Set of tasks
**A)** Decide whether each statement agrees with the Data::Dumper::Concise manual page. Answer yes or no for each, and quote the deciding words.
(i) The page belongs to section 3.
(ii) The plain Data::Dumper equivalent sets Indent to 2.
(iii) The plain Data::Dumper equivalent sets Quotekeys to 0.
**B)** Answer each question from the Data::Dumper::Concise manual page.
(i) What version date does the page give?
(ii) According to the NAME section, what does the module offer?
(iii) To what value does the plain Data::Dumper equivalent set Sortkeys?
**C)** Write what comes next in the Data::Dumper::Concise manual page, picking up after its final line.

Exercise passage
Data::Dumper::Concise.3pm

Langue: en

Version: 2009-12-10 (ubuntu - 24/10/10)

Section: 3 (Bibliothèques de fonctions)

NAME

Data::Dumper::Concise - Less indentation and newlines plus sub deparsing

SYNOPSIS

   use Data::Dumper::Concise;
 
   warn Dumper($var);
 
 

is equivalent to:

   use Data::Dumper;
   {
     local $Data::Dumper::Terse = 1;
     local $Data::Dumper::Indent = 1;
     local $Data::Dumper::Useqq = 1;
     local $Data::Dumper::Deparse = 1;
     local $Data::Dumper::Quotekeys = 0;
     local $Data::Dumper::Sortkeys = 1;
     warn Dumper($var);
   }
 
 

whereas

   my $dd = Dumper;
 
 

is equivalent to:

   my $dd = Data::Dumper->new([])
                        ->Terse(1)
                        ->Indent(1)
                        ->Useqq(1)
                        ->Deparse(1)

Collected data
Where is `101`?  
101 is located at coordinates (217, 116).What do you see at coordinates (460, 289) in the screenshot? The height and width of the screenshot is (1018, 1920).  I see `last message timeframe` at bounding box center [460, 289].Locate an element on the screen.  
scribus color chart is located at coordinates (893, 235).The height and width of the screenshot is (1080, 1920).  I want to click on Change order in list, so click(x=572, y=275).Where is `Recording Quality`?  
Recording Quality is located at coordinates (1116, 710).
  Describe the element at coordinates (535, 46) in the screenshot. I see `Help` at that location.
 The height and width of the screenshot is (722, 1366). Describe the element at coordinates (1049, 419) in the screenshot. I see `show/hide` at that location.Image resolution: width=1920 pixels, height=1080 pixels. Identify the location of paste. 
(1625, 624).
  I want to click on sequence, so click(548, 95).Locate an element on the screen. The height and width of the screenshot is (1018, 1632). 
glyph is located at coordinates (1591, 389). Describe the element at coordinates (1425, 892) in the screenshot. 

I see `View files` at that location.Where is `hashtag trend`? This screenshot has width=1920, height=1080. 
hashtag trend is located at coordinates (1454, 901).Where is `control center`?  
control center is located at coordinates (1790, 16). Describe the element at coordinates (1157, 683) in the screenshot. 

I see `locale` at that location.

Answer section
**A)**
(i) Yes: "Section: 3 (Bibliothèques de fonctions)"
(ii) No: "local $Data::Dumper::Indent = 1;"
(iii) Yes: "local $Data::Dumper::Quotekeys = 0;"

**B)**
(i) 2009-12-10
(ii) Less indentation and newlines plus sub deparsing
(iii) 1

**C)**
                        ->Quotekeys(0)
                        ->Sortkeys(1);
 
 

So for the structure:

   { foo => "bar\nbaz", quux => sub { "fleem" } };
 
 

Data::Dumper::Concise will give you:

   {
     foo => "bar\nbaz",
     quux => sub {
         use warnings;
         use strict 'refs';
         'fleem';
     }
   }
 
 

instead of the default Data::Dumper output:

   $VAR1 = {
         'quux' => sub { "DUMMY" },
         'foo' => 'bar
   baz'
   };
 
 

(note the tab indentation, oh joy ...)

DESCRIPTION

This module always exports a single function, Dumper, which can be called with an array of values to dump those values or with no arguments to return the Data::Dumper object it's created. Note that this means that
   Dumper @list
 
 

will probably not do what you wanted when @list is empty. In this case use

   Dumper \@list
 
 

instead.

It exists, fundamentally, as a convenient way to reproduce a set of Dumper options that we've found ourselves using across large numbers of applications, primarily for debugging output.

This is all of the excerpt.